## Provided text

•••

I think when you see the talk about FDA labeling chicken or beef as not GMO free they are talking more about the feed that the animal is receiving. If you are feeding a feed that is labeled GMO free then your chicken will then be GMO free. The same with your cattle and beef.
Yes, that's how they would label the meat, if they ever get around to actually doing that. It's not so much the plants' modified (
engineered) genes the animals are eating that we worry about, but that these plants are sprayed with such huge amounts of Roundup. Then the Roundup gets in the animals, and then in us. And they are far from harmless.
Just as you'd keep the jug of Roundup away up on a shelf away from your toddler, we should all worry just the same about feeding meat contaminated with it to our children. The amounts are not minute, and they have major consequences. So, yeah, I'd like to know if it's in the meat I'm buying or not. For the people who disagree that it's a problem, they are still free to buy that meat. Why should there even be a controversy about it?
I'm going based off of the technical definition of genetically modified organism. Just because the implied GMO meaning (in the media) is of "laboratory altered DNA" that doesn't mean the actual definition of GMO is that. Anything that has been altered by human intervention to select certain genes to propagate is technically a genetically modified organism since it is not a naturally occurring organism.
Is anyone working on better defining the term or changing the name of the laboratory altered organisms since GMO is clearly too broad a term?
By selectively breeding animals, we are taking DNA from two desired hosts and combining them (through sexual reproduction) for desired traits. ... where do we draw the line between that and doing it in a petri dish where the genes have been chemically altered?
First of all, thank you for opening up this discussion. I'm sure a lot of people are confused by the term GMO and why other people are so upset about the whole thing.
I see exactly what you're saying (but you should have the very same problem with the term "organic"). The words "genetically modified organism" separately mean exactly what you say - an organism that has been modified genetically, which certainly all selectively bred plants and animals have been. The term GMO should absolutely not have been chosen to describe what is meant by it now, but I imagine that there was a very good reason that it was. It does not sound alarming, because it is, indeed, what humans have been doing since the dawn of time. If we called them "engineered organisms" or "spliced & diced creations," my guess is that they would not have been so accepted by the general public. My guess is that it was purposely chosen to be misleading, and there's no way they'd change it now and risk people thinking the process deserves further risk analysis. "GMO" has served its purpose very well, precisely because it is so unclear. And now we use it to mean something different than it should mean (and technically
does mean), just like organic.
But there's a very clear line to draw between selective breeding (or even grafting) and splicing bits of DNA from one organism into another one's genetic code, because there is a huge chasm between them. Gigantic.

•••

(Stored items)
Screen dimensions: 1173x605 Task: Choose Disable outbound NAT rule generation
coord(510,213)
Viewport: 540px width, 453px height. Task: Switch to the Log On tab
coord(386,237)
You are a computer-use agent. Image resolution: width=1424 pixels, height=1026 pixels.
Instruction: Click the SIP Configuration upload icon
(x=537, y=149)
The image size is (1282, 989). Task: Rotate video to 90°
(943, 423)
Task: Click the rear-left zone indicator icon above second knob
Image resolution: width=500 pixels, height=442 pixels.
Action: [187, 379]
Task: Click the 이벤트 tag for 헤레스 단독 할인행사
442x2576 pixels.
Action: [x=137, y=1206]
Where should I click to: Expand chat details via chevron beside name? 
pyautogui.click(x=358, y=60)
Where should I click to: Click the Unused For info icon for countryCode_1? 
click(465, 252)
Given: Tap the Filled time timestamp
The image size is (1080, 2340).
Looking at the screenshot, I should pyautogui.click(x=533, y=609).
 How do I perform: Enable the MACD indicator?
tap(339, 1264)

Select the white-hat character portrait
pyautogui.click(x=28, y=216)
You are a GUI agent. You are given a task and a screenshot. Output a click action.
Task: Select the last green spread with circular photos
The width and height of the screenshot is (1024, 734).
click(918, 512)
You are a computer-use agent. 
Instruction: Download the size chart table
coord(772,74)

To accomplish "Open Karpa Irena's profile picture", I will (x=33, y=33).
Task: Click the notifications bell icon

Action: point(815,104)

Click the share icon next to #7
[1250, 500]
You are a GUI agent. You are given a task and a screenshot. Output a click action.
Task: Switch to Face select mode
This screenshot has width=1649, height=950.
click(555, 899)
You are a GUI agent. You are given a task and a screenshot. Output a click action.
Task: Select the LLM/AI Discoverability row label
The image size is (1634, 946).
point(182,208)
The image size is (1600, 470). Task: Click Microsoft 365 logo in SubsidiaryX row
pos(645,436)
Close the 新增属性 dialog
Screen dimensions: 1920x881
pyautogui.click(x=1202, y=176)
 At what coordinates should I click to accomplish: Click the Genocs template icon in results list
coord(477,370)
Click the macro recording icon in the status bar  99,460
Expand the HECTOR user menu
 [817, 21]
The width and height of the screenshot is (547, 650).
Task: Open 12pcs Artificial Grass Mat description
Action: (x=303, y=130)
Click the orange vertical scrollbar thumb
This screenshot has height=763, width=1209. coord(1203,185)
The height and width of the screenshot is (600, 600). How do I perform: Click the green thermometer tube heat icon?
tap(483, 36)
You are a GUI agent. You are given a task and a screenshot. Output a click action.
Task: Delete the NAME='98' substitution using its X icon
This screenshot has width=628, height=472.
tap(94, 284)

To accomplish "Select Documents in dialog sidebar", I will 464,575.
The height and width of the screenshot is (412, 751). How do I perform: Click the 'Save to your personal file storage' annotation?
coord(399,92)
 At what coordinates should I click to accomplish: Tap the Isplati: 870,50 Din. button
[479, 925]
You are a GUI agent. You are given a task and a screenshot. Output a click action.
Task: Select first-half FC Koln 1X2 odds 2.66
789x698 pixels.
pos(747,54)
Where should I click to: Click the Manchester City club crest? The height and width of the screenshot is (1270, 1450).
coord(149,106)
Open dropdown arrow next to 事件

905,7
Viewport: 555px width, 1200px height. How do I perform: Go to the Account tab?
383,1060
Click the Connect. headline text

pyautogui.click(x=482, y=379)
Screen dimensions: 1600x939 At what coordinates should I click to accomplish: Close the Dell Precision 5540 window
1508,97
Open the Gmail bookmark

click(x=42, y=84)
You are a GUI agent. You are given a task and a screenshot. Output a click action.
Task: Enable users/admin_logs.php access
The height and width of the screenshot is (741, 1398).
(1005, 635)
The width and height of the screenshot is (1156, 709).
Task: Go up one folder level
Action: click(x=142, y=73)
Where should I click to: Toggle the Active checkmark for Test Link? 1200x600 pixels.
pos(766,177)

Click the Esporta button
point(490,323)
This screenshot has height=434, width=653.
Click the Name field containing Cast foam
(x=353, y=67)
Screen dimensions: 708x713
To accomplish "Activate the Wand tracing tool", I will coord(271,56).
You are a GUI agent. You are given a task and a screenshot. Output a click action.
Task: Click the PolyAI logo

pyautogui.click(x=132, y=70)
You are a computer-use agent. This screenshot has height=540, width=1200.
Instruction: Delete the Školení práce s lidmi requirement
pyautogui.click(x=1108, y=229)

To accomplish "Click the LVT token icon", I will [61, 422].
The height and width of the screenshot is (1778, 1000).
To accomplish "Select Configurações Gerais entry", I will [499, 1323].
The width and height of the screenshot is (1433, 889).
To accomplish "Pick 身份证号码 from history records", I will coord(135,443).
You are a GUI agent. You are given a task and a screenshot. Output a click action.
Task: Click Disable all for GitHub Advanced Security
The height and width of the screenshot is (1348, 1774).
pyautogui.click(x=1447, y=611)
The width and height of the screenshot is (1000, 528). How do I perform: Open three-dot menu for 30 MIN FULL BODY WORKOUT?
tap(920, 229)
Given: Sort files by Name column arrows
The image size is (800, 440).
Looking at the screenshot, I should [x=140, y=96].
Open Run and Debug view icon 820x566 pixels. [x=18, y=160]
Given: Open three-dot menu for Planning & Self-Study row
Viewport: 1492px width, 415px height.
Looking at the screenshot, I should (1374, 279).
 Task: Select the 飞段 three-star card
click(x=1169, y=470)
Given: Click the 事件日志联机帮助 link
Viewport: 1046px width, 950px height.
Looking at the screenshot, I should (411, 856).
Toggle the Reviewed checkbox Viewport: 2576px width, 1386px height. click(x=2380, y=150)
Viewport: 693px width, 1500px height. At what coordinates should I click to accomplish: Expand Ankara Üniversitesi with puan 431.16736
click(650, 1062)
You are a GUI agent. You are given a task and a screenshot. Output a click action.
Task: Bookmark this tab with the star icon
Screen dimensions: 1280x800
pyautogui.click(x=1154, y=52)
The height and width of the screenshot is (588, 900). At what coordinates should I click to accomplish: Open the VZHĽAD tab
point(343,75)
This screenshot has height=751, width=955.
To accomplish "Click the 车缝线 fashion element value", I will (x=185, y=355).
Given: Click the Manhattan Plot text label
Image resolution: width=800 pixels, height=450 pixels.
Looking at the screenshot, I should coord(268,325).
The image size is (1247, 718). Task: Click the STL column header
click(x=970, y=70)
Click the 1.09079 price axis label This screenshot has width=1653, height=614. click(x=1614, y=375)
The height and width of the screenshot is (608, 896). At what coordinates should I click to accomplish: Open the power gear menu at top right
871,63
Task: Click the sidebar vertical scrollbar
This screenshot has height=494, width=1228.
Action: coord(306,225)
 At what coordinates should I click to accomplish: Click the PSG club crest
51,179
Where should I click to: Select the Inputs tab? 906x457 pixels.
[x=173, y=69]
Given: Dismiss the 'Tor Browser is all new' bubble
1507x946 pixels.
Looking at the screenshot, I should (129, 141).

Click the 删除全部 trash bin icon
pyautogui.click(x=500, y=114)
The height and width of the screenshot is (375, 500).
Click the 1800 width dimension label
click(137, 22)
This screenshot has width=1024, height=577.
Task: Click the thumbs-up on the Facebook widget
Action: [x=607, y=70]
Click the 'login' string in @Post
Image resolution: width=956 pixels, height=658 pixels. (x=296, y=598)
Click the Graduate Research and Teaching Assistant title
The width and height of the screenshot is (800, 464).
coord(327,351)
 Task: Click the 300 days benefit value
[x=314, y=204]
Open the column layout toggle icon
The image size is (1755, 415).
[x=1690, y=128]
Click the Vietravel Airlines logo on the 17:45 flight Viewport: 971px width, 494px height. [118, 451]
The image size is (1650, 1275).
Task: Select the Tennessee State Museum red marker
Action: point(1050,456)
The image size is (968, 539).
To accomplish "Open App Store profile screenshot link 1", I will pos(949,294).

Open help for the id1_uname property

•••

## Exercise description
Which words or phrases does the GMO discussion place in double quotation marks? List each one once, in the order it first appears. The entries play no part in this work.

## Response below
laboratory altered DNA
organic
genetically modified organism
engineered organisms
spliced & diced creations
GMO